- Material to process -
-- Opening Marker --
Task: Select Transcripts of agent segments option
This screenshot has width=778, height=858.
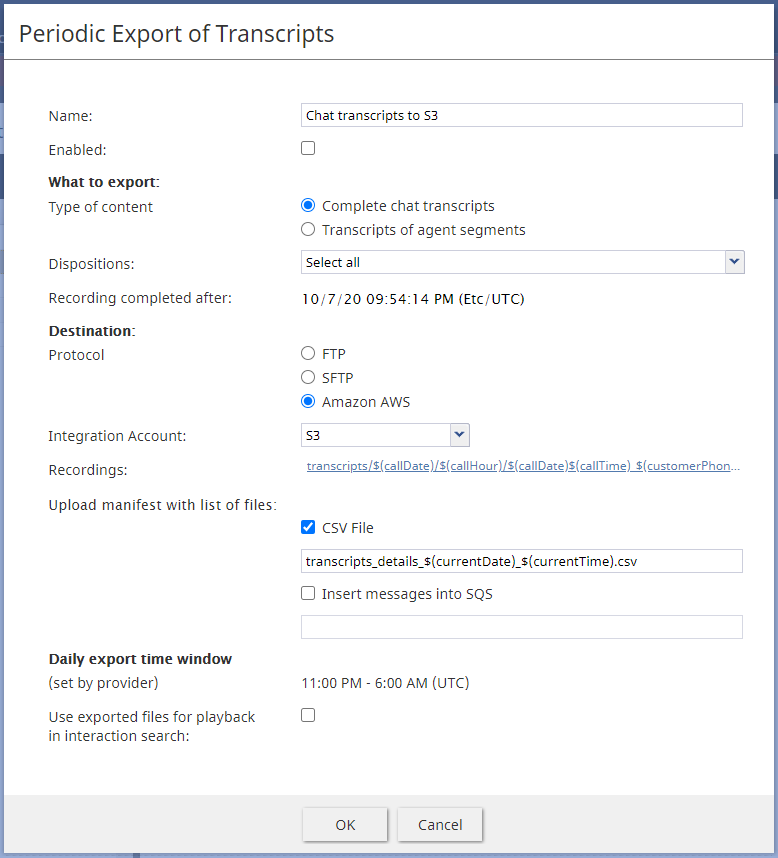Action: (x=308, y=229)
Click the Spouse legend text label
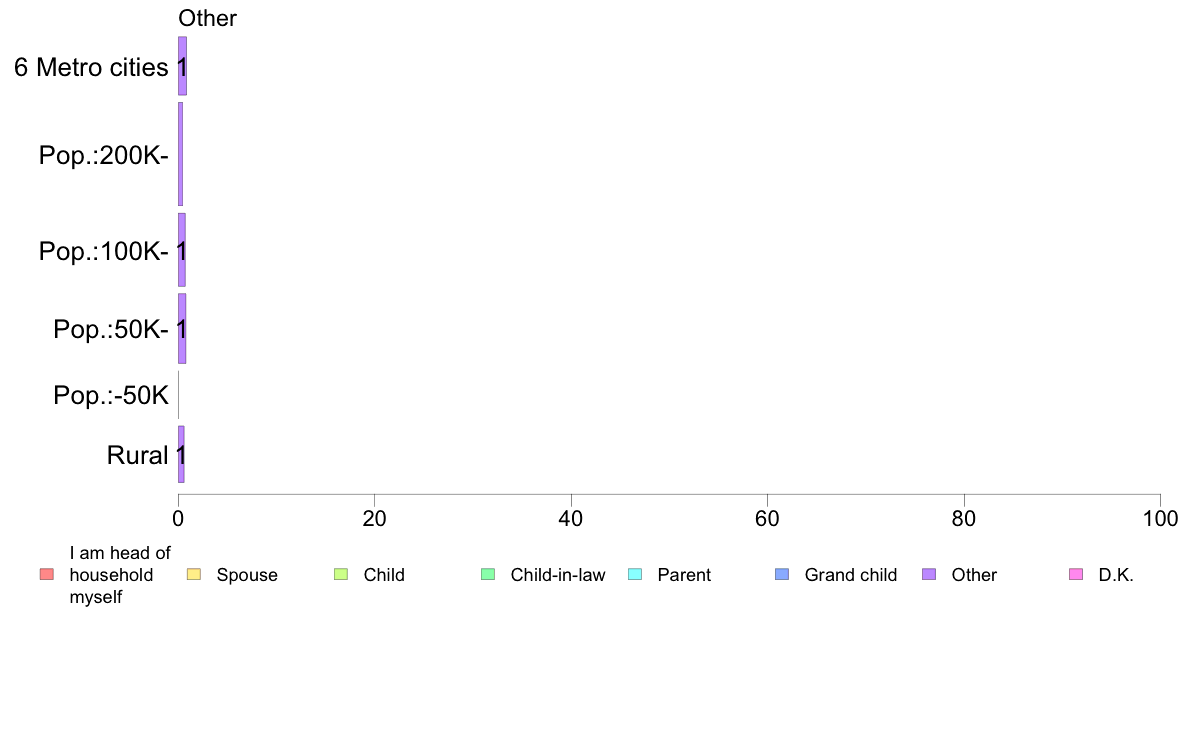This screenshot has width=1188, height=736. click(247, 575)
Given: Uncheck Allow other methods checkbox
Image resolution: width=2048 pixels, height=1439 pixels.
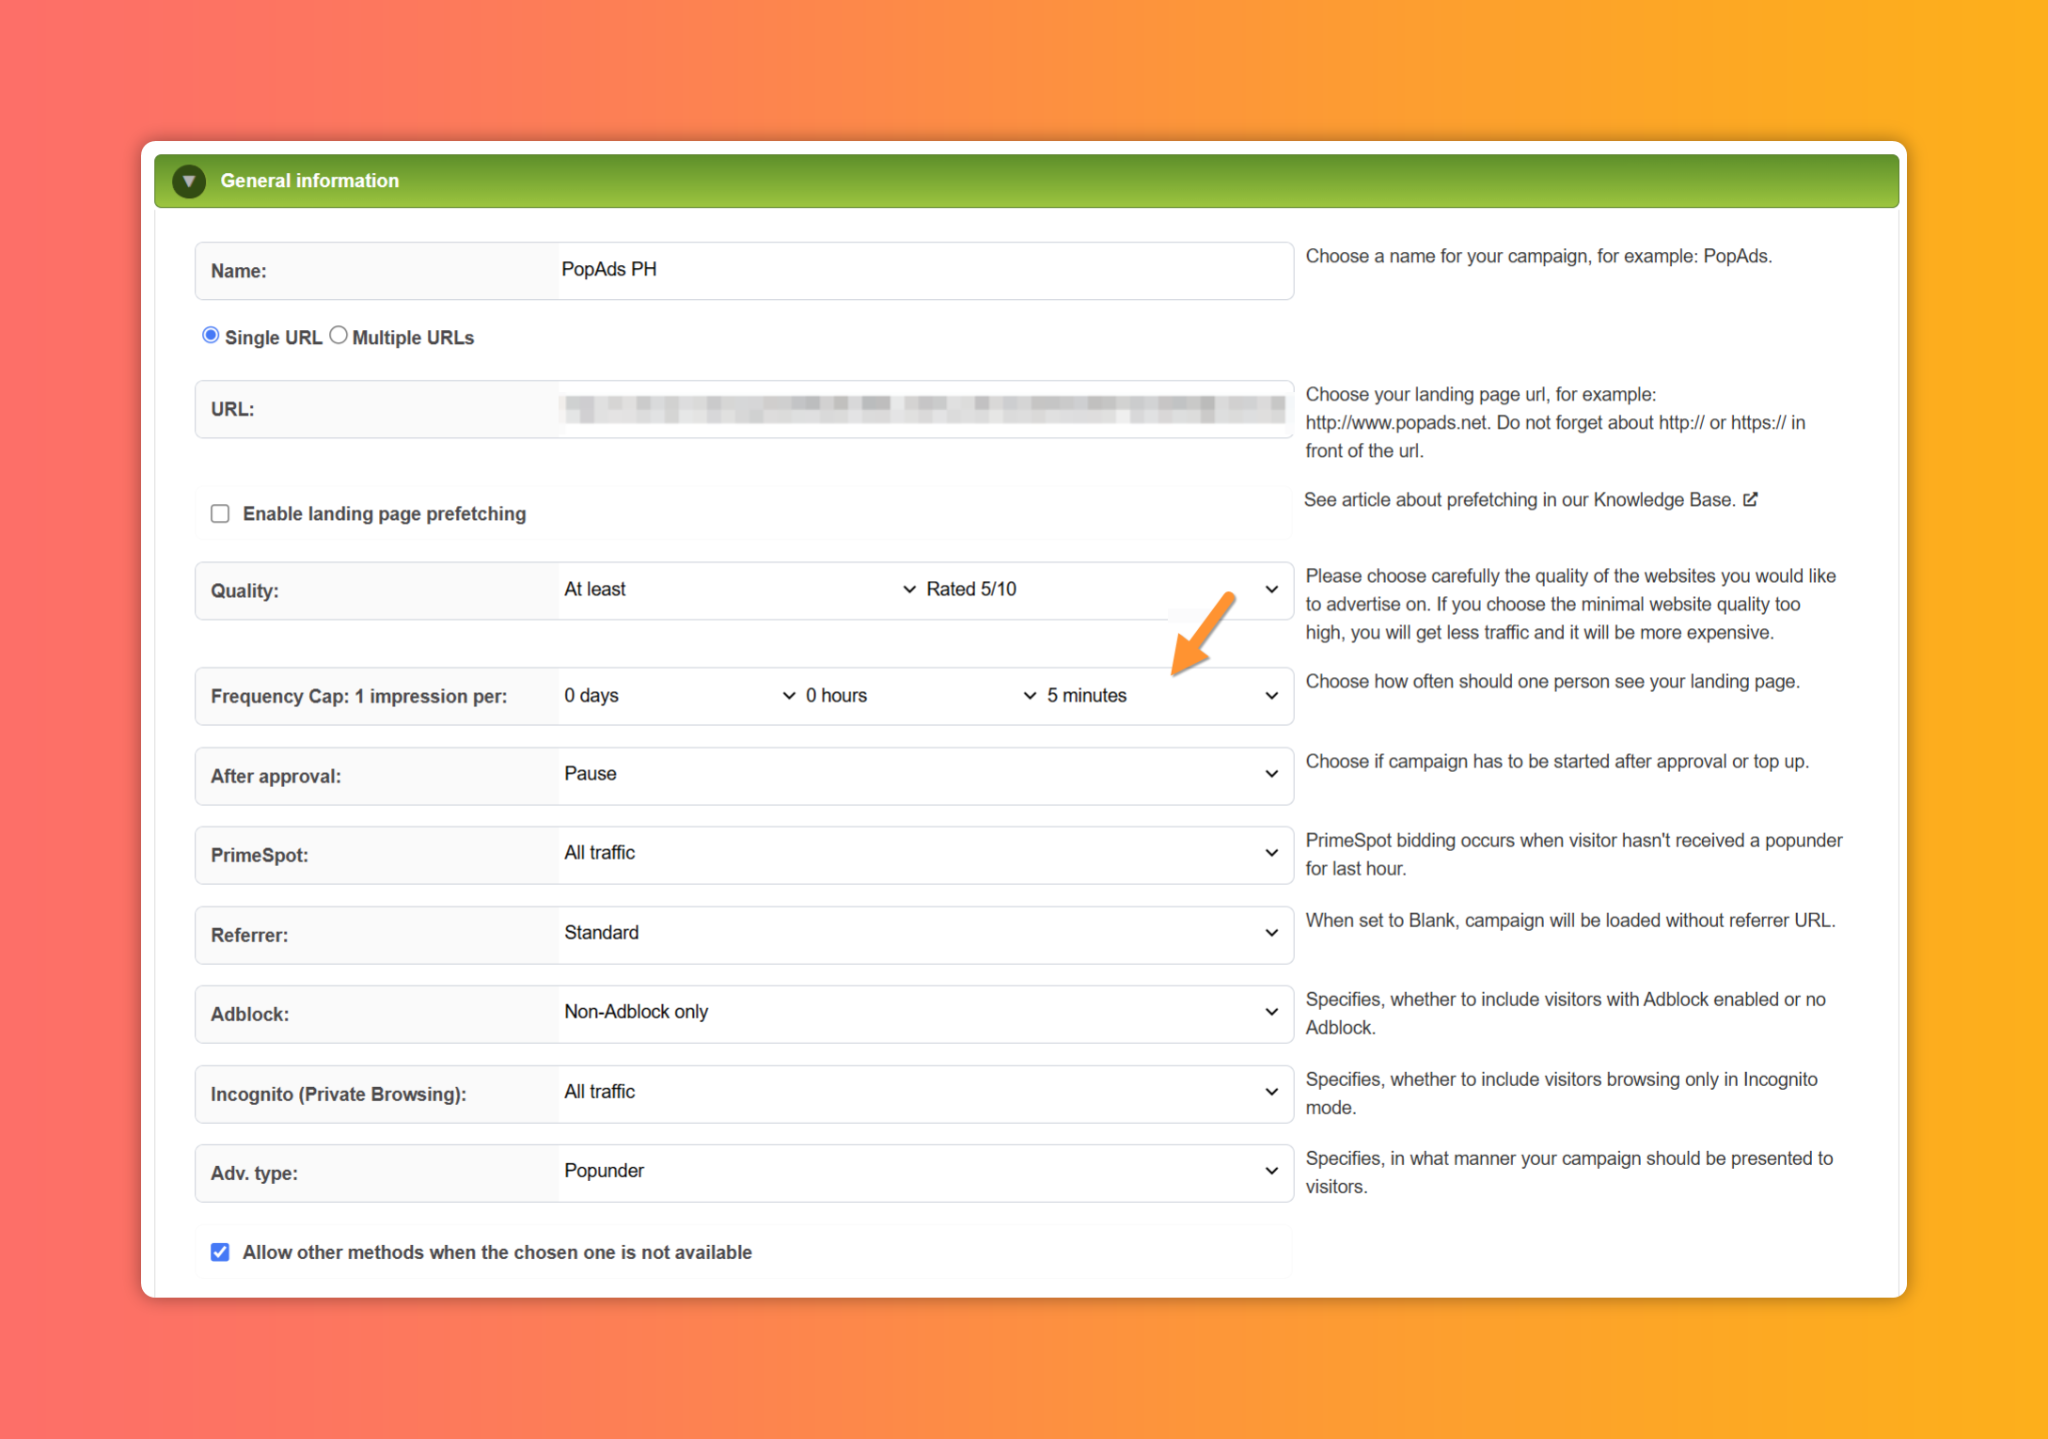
-- Closing Marker --
Each line of the listing above should be retyped exactly, with no pictures.

Task: Select Transcripts of agent segments option
This screenshot has width=778, height=858.
Action: (x=308, y=229)
Click the Spouse legend text label
This screenshot has width=1188, height=736. click(247, 575)
Given: Uncheck Allow other methods checkbox
Image resolution: width=2048 pixels, height=1439 pixels.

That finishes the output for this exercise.